• Work request: Pictures in the entries below are excluded; copy only the lines from the one containing "You are a computer-use agent. 1091x598" to the one containing "You are a computer-use agent. This", both included.

• Provided information:
'''

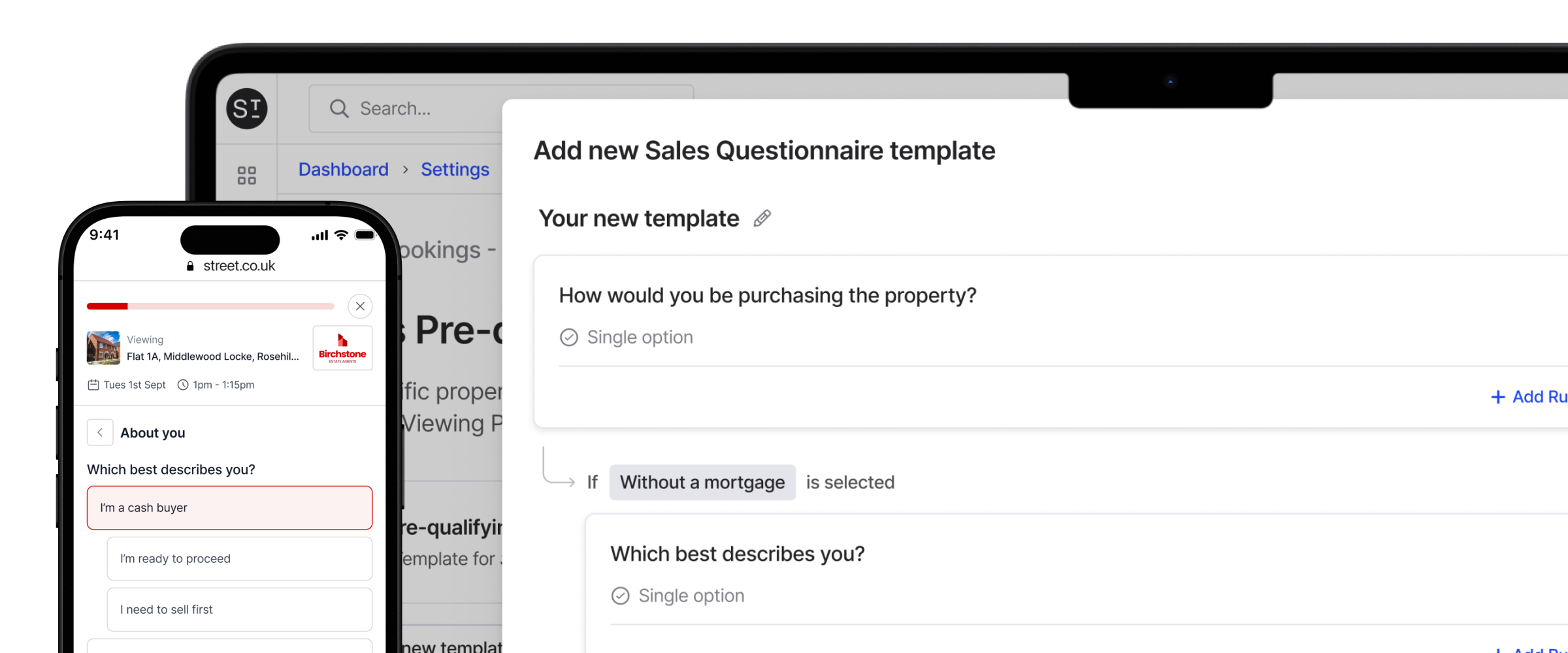The image size is (1568, 653).
Task: Click the search magnifier icon
Action: [x=339, y=108]
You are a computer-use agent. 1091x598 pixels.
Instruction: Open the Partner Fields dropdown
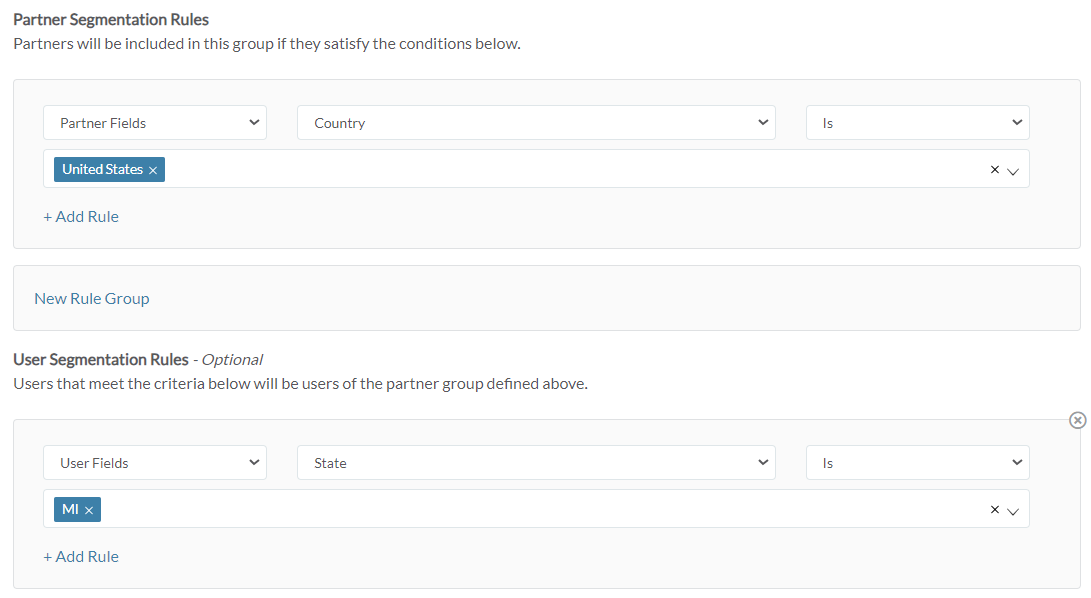[x=155, y=122]
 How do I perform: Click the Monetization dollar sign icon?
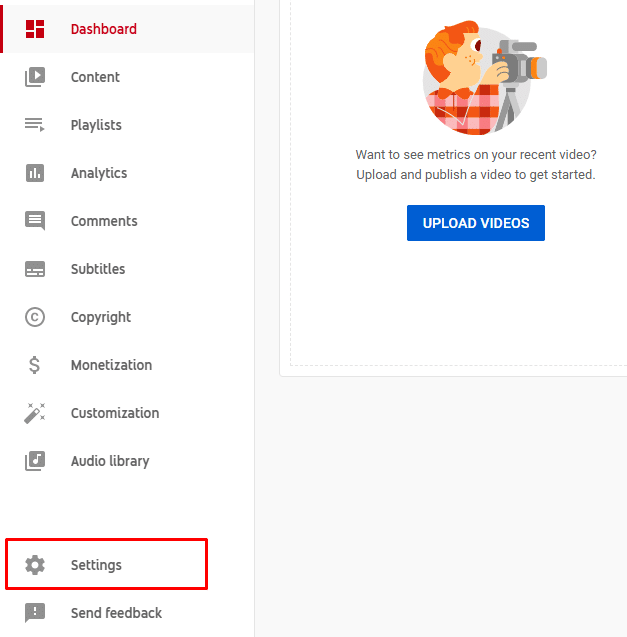coord(35,365)
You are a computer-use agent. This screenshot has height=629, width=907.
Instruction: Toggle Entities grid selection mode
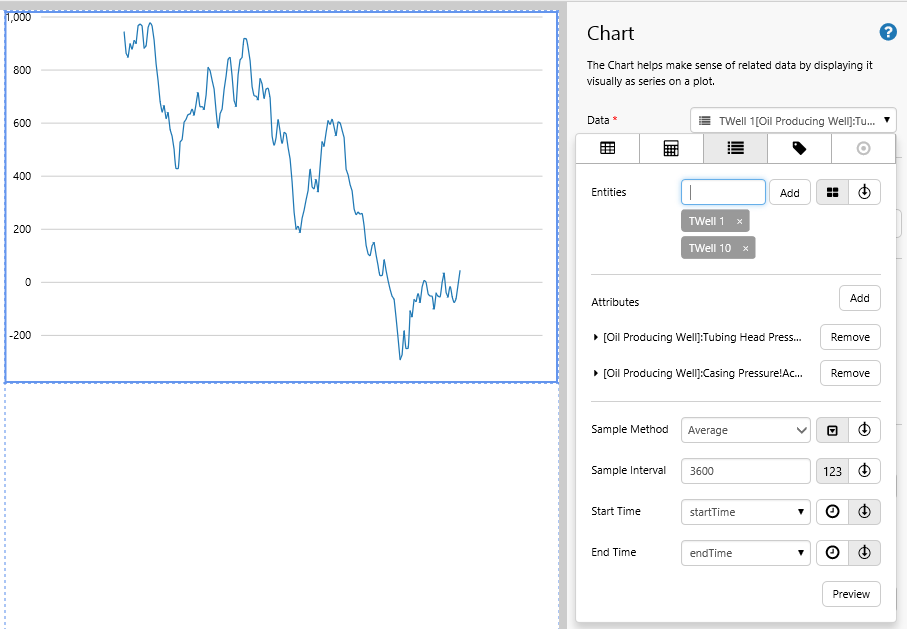click(832, 193)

'''

• Answer to this task:
You are a computer-use agent. 1091x598 pixels.
Instruction: Open the Partner Fields dropdown
[x=155, y=122]
 How do I perform: Click the Monetization dollar sign icon?
coord(35,365)
You are a computer-use agent. This screenshot has height=629, width=907.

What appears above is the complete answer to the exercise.